Compartilhar via

Cannot resolve names in certain top level domains like .co.uk.

  • Artigo

[Today's post comes to us courtesy of Chris Puckett]  

After one day, you may find your Windows 2008 DNS Server is unable to resolve names in certain top level domains (tld’s) like .co.uk, .cn, and .br when it is configured to use root hints. It may also occur with other tld’s. A network monitor trace shows the DNS Server does not send any DNS traffic out to the internet. The Windows 2008 DNS server returns SERVFAIL to the client or when using nslookup.

Workarounds include restarting DNS, clearing the DNS cache, setting maxcachettl to 2 days or greater, and using DNS Forwarders instead of root hints.

If you want to use root hints, you can set the maxcachettl registry value on the Windows 2008 DNS Server as follows:

1. Start Registry Editor (Regedit.exe).

2. Locate the following registry key:

HKEY_LOCAL_MACHINESYSTEMCurrentControlSetServicesDNSParameters

3. On the Edit menu, click New, click DWORD (32-bit) Value , and then add the following value:

Value: MaxCacheTtl
Data Type: DWORD
Data value: 0x2A300 (172800 in decimal = 2 days)

4. Click OK .

5. Quit Registry Editor.

6. Restart the DNS server.

Data type Range
REG_DWORD 0x0 | 0x1 - 0xFFFFFFFF seconds Default value:0x15180 (86,400 seconds = 1 day)

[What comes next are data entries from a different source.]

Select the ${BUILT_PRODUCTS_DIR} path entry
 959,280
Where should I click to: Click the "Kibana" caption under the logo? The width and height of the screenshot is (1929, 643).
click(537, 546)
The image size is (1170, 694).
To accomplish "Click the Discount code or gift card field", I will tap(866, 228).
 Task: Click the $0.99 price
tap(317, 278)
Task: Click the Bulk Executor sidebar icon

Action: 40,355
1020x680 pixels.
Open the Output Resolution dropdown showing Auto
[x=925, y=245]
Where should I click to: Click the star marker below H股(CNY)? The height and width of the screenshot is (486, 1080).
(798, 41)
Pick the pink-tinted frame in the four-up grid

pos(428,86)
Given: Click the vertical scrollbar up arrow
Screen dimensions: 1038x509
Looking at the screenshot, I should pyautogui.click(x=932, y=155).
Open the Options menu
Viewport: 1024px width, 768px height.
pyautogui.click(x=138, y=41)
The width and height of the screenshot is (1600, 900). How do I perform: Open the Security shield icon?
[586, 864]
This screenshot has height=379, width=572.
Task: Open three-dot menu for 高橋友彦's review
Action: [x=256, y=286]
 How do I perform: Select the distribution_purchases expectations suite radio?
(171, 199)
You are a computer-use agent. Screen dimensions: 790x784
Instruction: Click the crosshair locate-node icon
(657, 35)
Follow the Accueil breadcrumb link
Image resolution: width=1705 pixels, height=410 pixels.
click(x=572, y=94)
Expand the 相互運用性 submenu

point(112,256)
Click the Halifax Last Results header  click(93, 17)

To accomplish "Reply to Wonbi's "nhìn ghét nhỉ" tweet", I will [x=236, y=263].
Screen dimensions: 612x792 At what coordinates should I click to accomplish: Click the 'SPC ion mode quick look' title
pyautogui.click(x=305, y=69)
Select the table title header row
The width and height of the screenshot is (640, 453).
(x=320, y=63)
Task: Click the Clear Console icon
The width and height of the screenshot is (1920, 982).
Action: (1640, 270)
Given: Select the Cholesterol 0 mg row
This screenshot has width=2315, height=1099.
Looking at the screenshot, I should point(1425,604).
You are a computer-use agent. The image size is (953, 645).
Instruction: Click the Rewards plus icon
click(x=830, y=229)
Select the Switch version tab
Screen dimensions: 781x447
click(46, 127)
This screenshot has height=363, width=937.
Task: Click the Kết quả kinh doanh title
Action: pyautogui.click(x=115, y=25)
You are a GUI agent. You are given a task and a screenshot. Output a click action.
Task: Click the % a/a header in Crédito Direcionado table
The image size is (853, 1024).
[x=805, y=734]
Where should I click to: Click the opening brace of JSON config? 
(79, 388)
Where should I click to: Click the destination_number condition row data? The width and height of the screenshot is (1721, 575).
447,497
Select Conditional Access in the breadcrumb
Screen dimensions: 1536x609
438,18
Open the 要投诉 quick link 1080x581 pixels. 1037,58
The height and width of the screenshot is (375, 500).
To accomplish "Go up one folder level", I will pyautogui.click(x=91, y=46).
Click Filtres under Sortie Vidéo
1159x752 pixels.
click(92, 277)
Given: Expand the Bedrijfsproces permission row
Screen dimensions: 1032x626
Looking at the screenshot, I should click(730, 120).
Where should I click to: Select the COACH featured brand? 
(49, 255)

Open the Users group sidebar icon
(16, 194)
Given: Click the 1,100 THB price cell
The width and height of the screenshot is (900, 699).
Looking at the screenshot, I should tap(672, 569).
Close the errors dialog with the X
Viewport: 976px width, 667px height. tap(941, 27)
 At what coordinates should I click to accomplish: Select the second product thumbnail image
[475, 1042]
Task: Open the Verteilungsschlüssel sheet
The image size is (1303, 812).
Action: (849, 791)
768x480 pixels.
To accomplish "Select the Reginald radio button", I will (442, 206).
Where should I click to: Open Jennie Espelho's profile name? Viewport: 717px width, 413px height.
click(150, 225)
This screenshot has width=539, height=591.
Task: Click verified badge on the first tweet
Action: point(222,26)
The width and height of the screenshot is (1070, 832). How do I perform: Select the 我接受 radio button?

You may see this behavior in Windows 2008, SBS 2008 and EBS 2008.

UPDATE: KB Published. 

968372 Windows Server 2008 DNS Servers may fail to resolve queries for some top-level domains
https://support.microsoft.com/default.aspx?scid=kb;EN-US;968372

Comments

  • Anonymous
    January 01, 2003
    That's odd.  In calculator, 172800 decimal translates to 2A300 in hex and 68330240 decimal translates to 412A300 in hex.

  • Anonymous
    January 01, 2003
    PingBack from http://www.ditii.com/2009/01/30/windows-server-2008-cannot-resolve-names-in-certain-tlds/

  • Anonymous
    January 01, 2003
    The comment has been removed

  • Anonymous
    January 29, 2009
    Are you able to give the circumstances when this happens, I work for a TLD and am also a Windows Admin (we've had tickets from customers on this) so would really like to re-create it in my lab. Thanks Brett

  • Anonymous
    January 29, 2009
    The comment has been removed

  • Anonymous
    January 29, 2009
    Ok... but WHY would I want to make this registry change on my server?  What's the root cause of the problem?  Why would I want to set MaxCacheTtl to 2 days instead of 1 day or 10 days?

  • Anonymous
    February 25, 2009
    The comment has been removed

  • Anonymous
    March 28, 2015
    The comment has been removed

  • Anonymous
    August 04, 2015
    I've encountered this issue in Windows 2012 R2 as well when using root-hints only.